Here is a block of records. Copy every line in it that includes "agent".

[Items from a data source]
*** Begin section ***
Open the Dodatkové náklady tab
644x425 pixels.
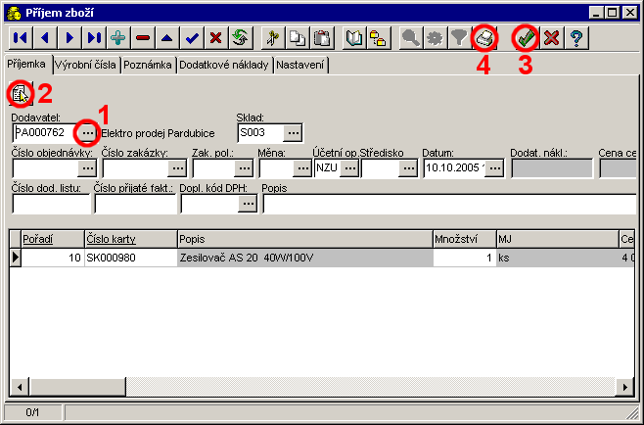click(224, 65)
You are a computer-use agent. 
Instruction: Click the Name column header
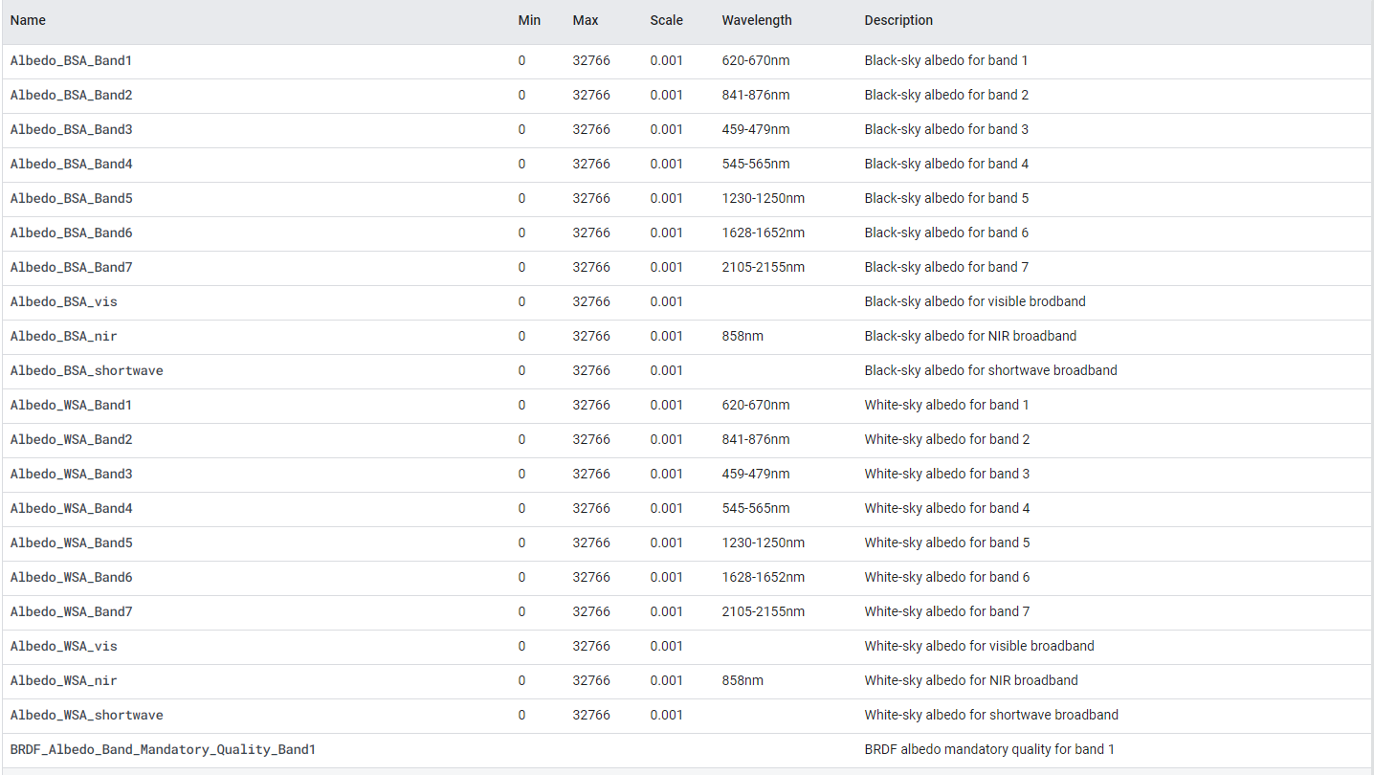pos(28,20)
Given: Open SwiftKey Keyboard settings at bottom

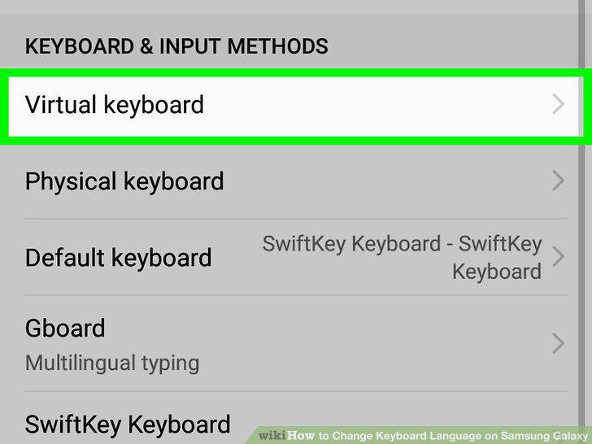Looking at the screenshot, I should 128,424.
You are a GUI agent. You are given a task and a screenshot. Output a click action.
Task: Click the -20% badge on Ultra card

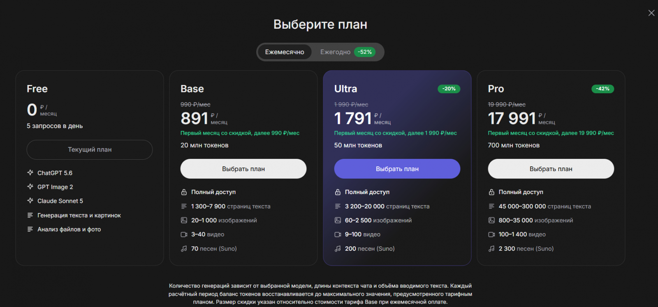(449, 89)
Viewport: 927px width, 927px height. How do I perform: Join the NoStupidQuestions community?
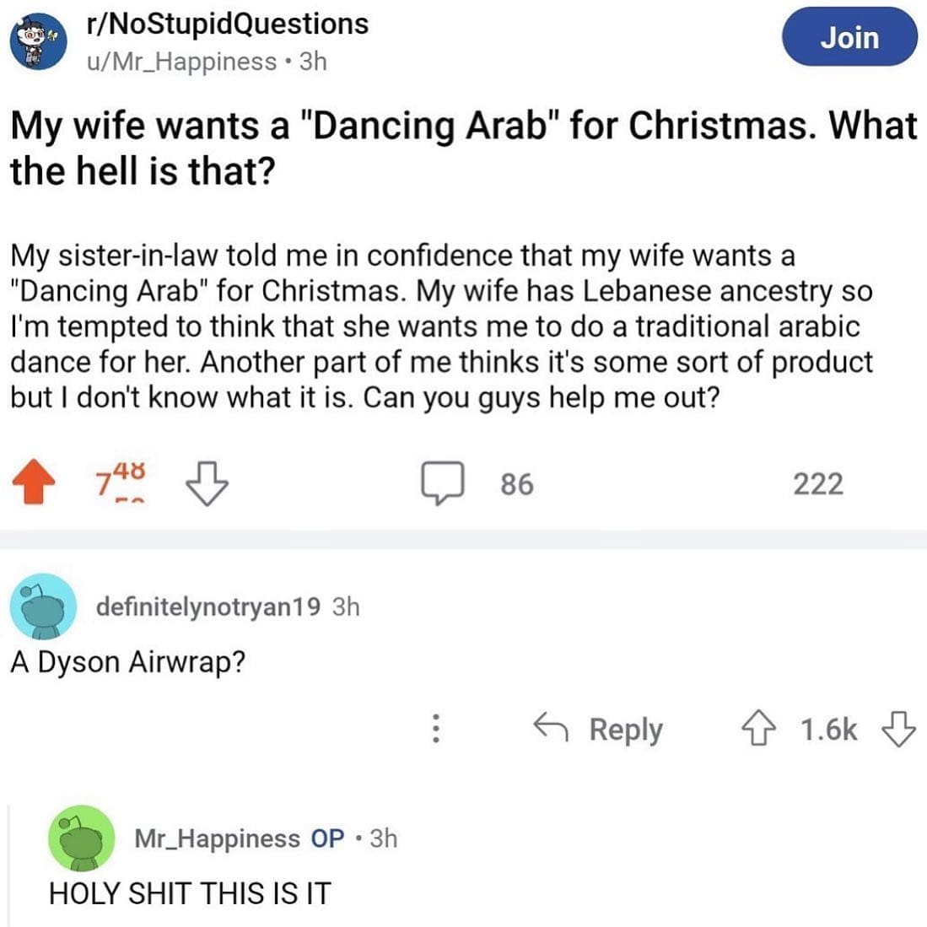(849, 38)
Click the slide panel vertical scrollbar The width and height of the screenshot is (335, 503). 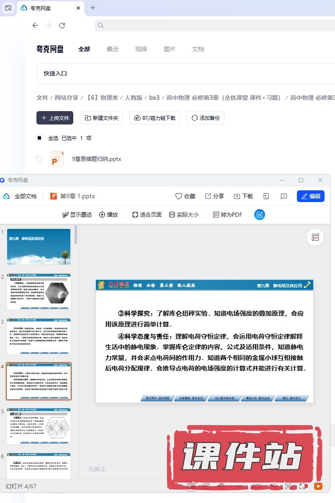(x=76, y=235)
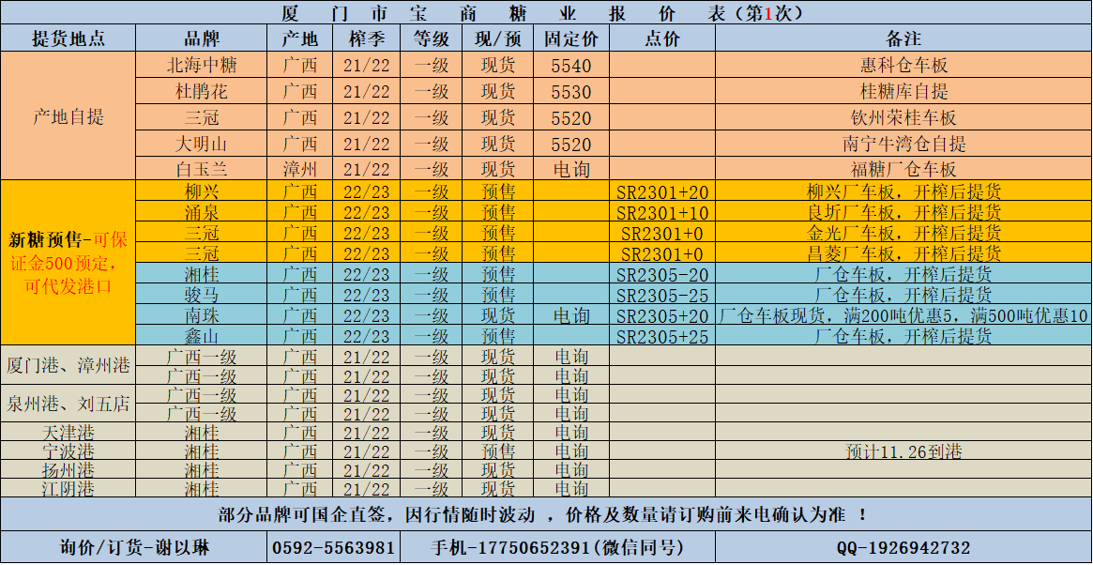Screen dimensions: 1093x565
Task: Click the 固定价 column header
Action: click(x=571, y=38)
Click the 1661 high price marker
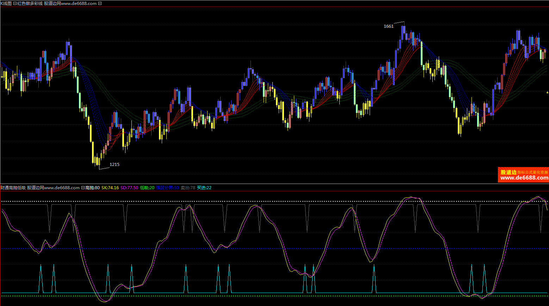This screenshot has height=306, width=549. pos(388,26)
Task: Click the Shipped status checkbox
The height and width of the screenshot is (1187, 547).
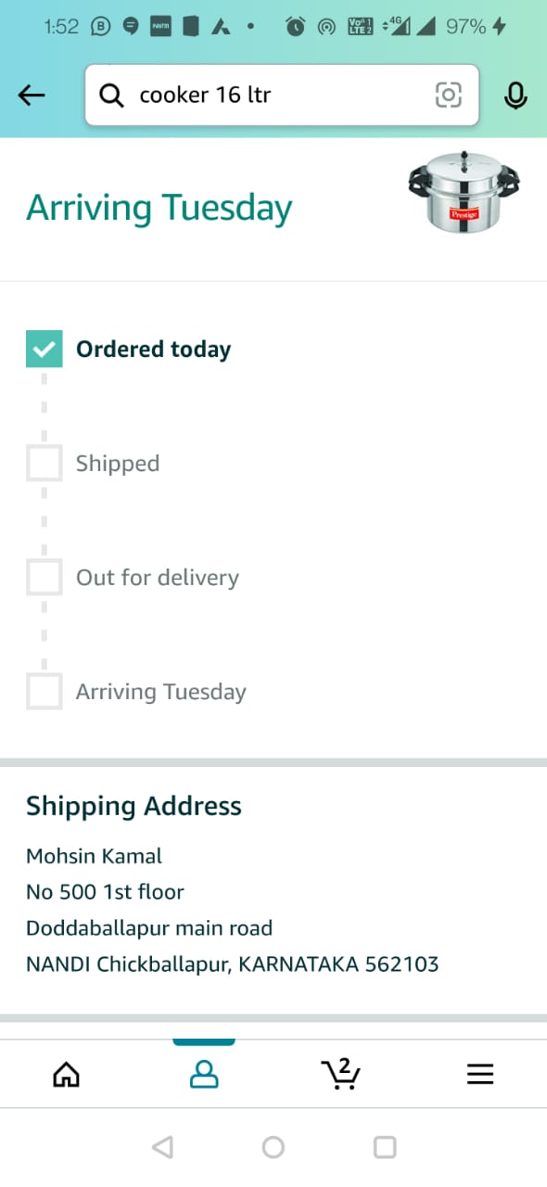Action: point(45,463)
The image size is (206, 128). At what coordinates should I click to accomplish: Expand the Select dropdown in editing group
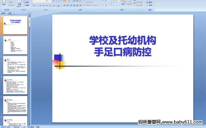coord(153,5)
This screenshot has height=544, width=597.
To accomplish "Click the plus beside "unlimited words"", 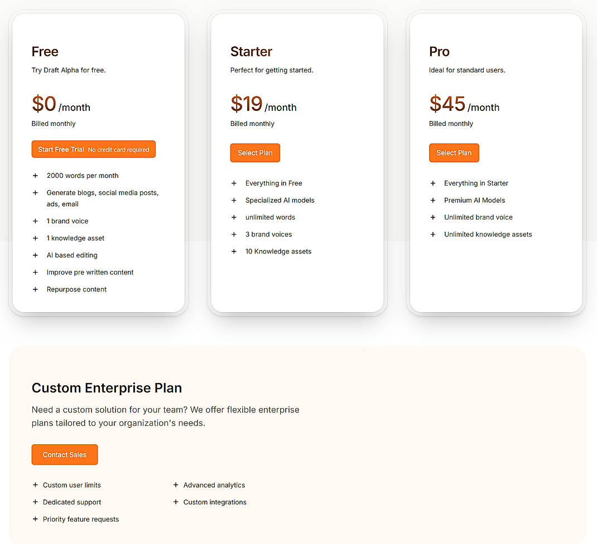I will (234, 217).
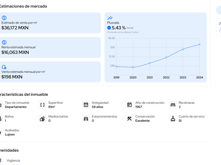Screen dimensions: 221x165
Task: Click the Superficie brackets icon
Action: click(x=42, y=105)
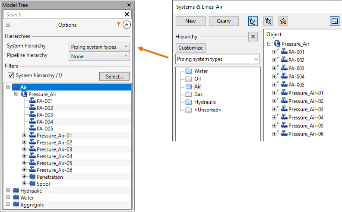Select PA-003 in the Model Tree
The height and width of the screenshot is (212, 342).
[44, 115]
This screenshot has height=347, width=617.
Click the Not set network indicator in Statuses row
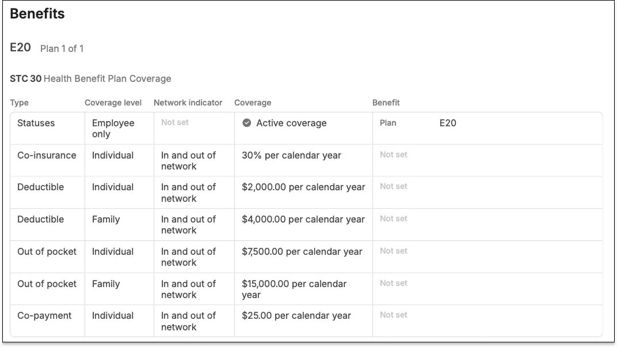175,122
*** End section ***
Exercise output =
You are a computer-use agent. 
You are a GUI agent. You are given a task and a screenshot. Output a click action.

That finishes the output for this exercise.